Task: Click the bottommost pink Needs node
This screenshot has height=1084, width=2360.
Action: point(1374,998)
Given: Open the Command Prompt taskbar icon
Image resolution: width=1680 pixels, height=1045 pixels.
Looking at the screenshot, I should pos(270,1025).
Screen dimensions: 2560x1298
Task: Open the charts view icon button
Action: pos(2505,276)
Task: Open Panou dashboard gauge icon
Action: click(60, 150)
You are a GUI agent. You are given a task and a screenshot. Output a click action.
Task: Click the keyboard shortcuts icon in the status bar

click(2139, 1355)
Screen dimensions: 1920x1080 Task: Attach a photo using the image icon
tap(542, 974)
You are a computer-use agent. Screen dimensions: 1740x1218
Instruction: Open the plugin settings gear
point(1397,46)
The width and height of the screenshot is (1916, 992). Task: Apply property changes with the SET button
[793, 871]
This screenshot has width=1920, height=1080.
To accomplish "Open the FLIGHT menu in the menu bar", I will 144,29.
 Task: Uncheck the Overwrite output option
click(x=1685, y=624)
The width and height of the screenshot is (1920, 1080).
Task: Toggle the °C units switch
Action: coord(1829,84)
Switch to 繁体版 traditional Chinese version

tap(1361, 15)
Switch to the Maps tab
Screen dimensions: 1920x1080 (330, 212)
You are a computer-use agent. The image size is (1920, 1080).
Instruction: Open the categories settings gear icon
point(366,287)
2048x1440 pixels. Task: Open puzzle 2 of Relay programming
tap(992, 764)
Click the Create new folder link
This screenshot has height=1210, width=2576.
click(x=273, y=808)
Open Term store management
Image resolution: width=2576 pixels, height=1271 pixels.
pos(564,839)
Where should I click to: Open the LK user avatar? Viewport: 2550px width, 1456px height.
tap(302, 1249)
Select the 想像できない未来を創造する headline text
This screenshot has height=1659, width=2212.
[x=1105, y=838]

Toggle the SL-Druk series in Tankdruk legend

══════════

* [The task]: The whole listing should be copied verbatim.

* [Worked solution]:
Task: Click the bottommost pink Needs node
This screenshot has height=1084, width=2360.
Action: point(1374,998)
Given: Open the Command Prompt taskbar icon
Image resolution: width=1680 pixels, height=1045 pixels.
Looking at the screenshot, I should pos(270,1025).
Screen dimensions: 2560x1298
Task: Open the charts view icon button
Action: pos(2505,276)
Task: Open Panou dashboard gauge icon
Action: click(60, 150)
You are a GUI agent. You are given a task and a screenshot. Output a click action.
Task: Click the keyboard shortcuts icon in the status bar

click(2139, 1355)
Screen dimensions: 1920x1080 Task: Attach a photo using the image icon
tap(542, 974)
You are a computer-use agent. Screen dimensions: 1740x1218
Instruction: Open the plugin settings gear
point(1397,46)
The width and height of the screenshot is (1916, 992). Task: Apply property changes with the SET button
[793, 871]
This screenshot has width=1920, height=1080.
To accomplish "Open the FLIGHT menu in the menu bar", I will 144,29.
 Task: Uncheck the Overwrite output option
click(x=1685, y=624)
The width and height of the screenshot is (1920, 1080).
Task: Toggle the °C units switch
Action: coord(1829,84)
Switch to 繁体版 traditional Chinese version

tap(1361, 15)
Switch to the Maps tab
Screen dimensions: 1920x1080 (330, 212)
You are a computer-use agent. The image size is (1920, 1080).
Instruction: Open the categories settings gear icon
point(366,287)
2048x1440 pixels. Task: Open puzzle 2 of Relay programming
tap(992, 764)
Click the Create new folder link
This screenshot has height=1210, width=2576.
click(x=273, y=808)
Open Term store management
Image resolution: width=2576 pixels, height=1271 pixels.
pos(564,839)
Where should I click to: Open the LK user avatar? Viewport: 2550px width, 1456px height.
tap(302, 1249)
Select the 想像できない未来を創造する headline text
This screenshot has height=1659, width=2212.
[x=1105, y=838]

Toggle the SL-Druk series in Tankdruk legend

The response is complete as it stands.